■ Extrait choisi:
########################################
27 novembre, Théâtre Janácek
Antonín Dvorák : Fanfáry ku slavnostnímu zahájení zemské výstavy v Praze, B. 167
Béla Bartók : Concerto pour piano n° 1, sz. 83
Marc-André Dalbavie : Variations sur un thème de Janácek
Leos Janácek : Sinfonietta

Denis Kozhukhin (piano)
Filharmonie Brno, Aleksandar Markovic (direction)


A. Markovic


Vendredi 29 novembre, gala final du festival Janácek 2014, sa quatrième édition. Ce fut un concert extraordinaire, solennel, etc. Mais cette occasion avait quelque chose de tout à fait particulier: ce n’était pas dans une des salles du Théâtre National, mais dans le Kulturní centrum stadion de la rue Kounicova, quelques mètres après, plus bas, l’école d’orgue, c’est-à-dire à côté du lieu où travaillait Janácek lui-même et du modeste pavillon où il habitait, où l’on conserve son piano et sa chambre. Et c’est justement au stadion qu’a été créée en décembre 1927, quelques mois avant la mort du musicien, sa Messe glagolitique, sous la direction de Jaroslav Kvapil, un monument dans la carrière d’un compositeur de théâtre, mais aussi russophile, panslaviste (une des superstitions de l’époque, tout comme nous avons les nôtres) – la Messe est un manifeste en slavon ancien (l’alphabet glagolitique est un antécédent de l’alphabet cyrillique, tout comme l’alphabet grec).


La Messe est le sommet de la carrière d’un chef de chœur et compositeur de pièces chorales, et son interprétation exige un chœur et un orchestre très fournis ainsi que quatre solistes vocaux et un organiste solo, soit environ trois cents musiciens. La séquence: l’ordinaire de la messe (Kyrie, Gloria, Credo, Sanctus, Agnus Dei, mais un Agnus sans «dona nobis pacem»), précédé d’une Intrada, fanfare frappante, lumineuse, répétée à la fin (au début, cuivres et timbales; à la fin, accompagnement orchestral progressif), et d’une Introduction; après l’Agnus («Agnece Bozij»), une très belle page pour orgue seul, comme une improvisation, mais il s’agit d’une page préparant la clôture, c’est-à-dire le retour de l’Intrada par d’autres moyens, guère différents. Un chef-d’œuvre, un testament (tout comme De la maison des morts, inachevé, si l’on veut), et le concert du 29 permettait d’entendre la version originale, avant les corrections finales de Janácek pendant les derniers mois de sa vie (Jirí Zahrádka a rendu possible, avec son édition, ce rattrapage historique).


En «introduction», ou première partie, le concert a débuté avec une pièce également symphonique et chorale de Janácek, L’Evangile éternel, achevée au printemps 1914, juste avant la déflagration de la Grande Guerre. Un programme doublement commémoratif, donc, historique, plein de sens en cette année 2014, si on pense ce qui se passait en Europe il y a une centaine d’automnes.
########################################
■ Données enregistrées:
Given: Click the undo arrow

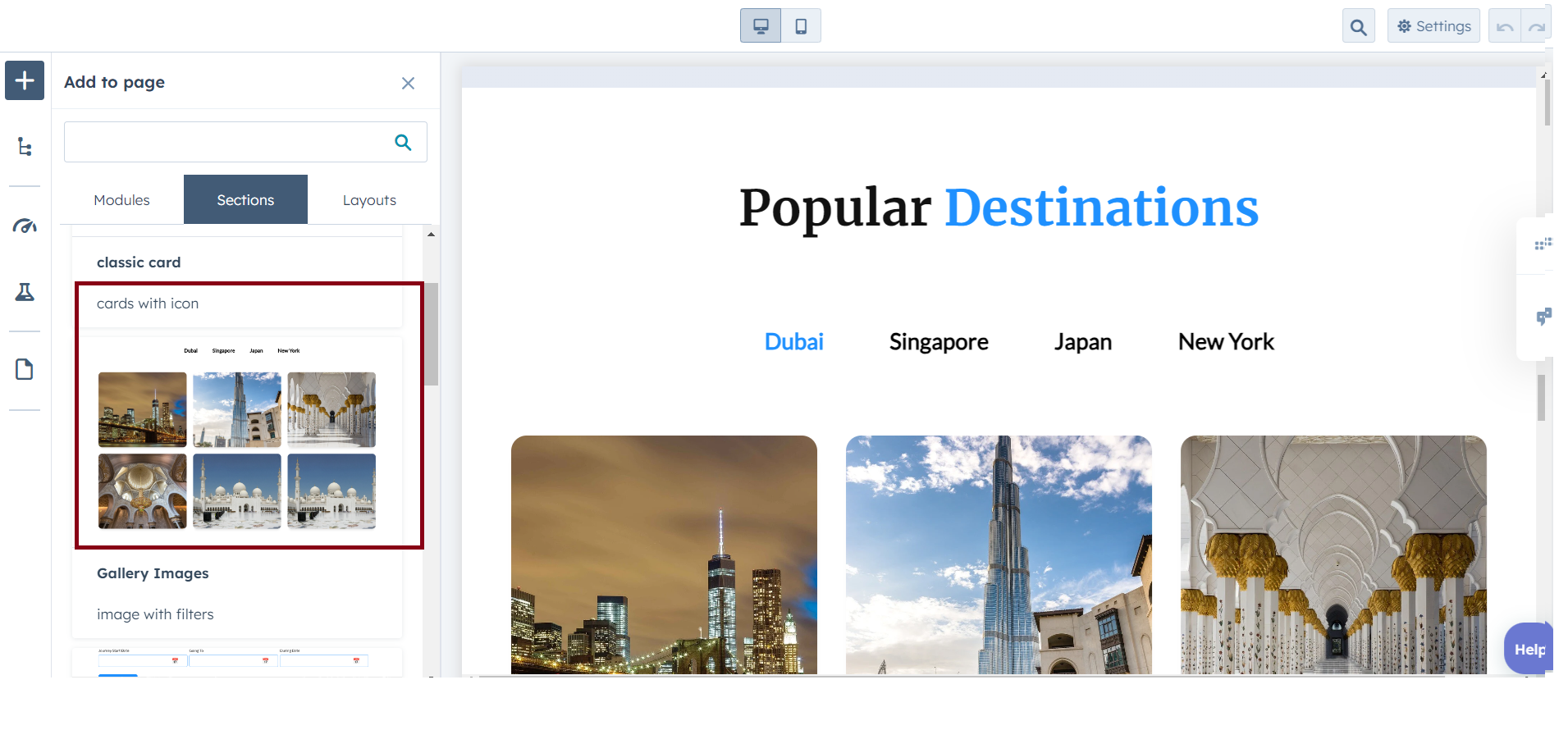Looking at the screenshot, I should tap(1505, 27).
########################################
■ Objectifs:
a – Dans l'extrait sur le festival Janácek, relevez toutes les œuvres jouées au concert du 27 novembre, chacune avec son compositeur.
b – Poursuivez l'extrait sur le festival Janácek à partir de sa dernière phrase.

■ Corrigé des exercices:
a –
- Antonín Dvorák : Fanfáry ku slavnostnímu zahájení zemské výstavy v Praze, B. 167
- Béla Bartók : Concerto pour piano n° 1, sz. 83
- Marc-André Dalbavie : Variations sur un thème de Janácek
- Leos Janácek : Sinfonietta

b –
L’Orchestre du Théâtre National a beaucoup de travail tout au long du festival. Le lendemain de cette session de clôture, il jouait dans L’Affaire Makropoulos dont il a déjà été rendu compte ici. L’école des cordes en République tchèque est un phénomène incroyable et réjouissant. Quel orchestre que celui du Théâtre! Et le Philharmonique aussi, ainsi qu’on le verra ci-après. La très jeune violoniste Lenka Koplová jouait des solos de grande diva de l’instrument, et peut-être n’est-elle pas si loin de le devenir. Elle fait aussi partie du Quatuor Korngold – après tout, Korngold est né à Brno.


La soprano Maria Kobielska, elle aussi très jeune, chantait la partie la plus longue des solistes, et elle a tenu son rôle avec délicatesse, sens dramatique et force. Magdalena Kozená était un luxe – et peut-être sa présence était-elle un symbole nécessaire – pour une partie d’alto relativement brève. Michal Lehotský, voix claire et belle, endure, surtout dans L’Evangile, l’excès de notes aiguës exigées du ténor. La basse Gustáv Belácek fermait très dignement le formidable quatuor des voix solistes.


Pour Jaroslav Kyzlink, c’était une gageure, un pari finalement gagné. Une prouesse. Dans ces deux chefs-d’œuvre, avec cet orchestre et, il faut le noter, un chœur double (ceux du Théâtre et du Philharmonique) excellemment préparé par Josef Pancík, Kyzlink a obtenu un vrai triomphe: le talent uni au travail et l’inspiration, le tout fondé sur le tempérament athlétique d’un chef qui paraît inépuisable.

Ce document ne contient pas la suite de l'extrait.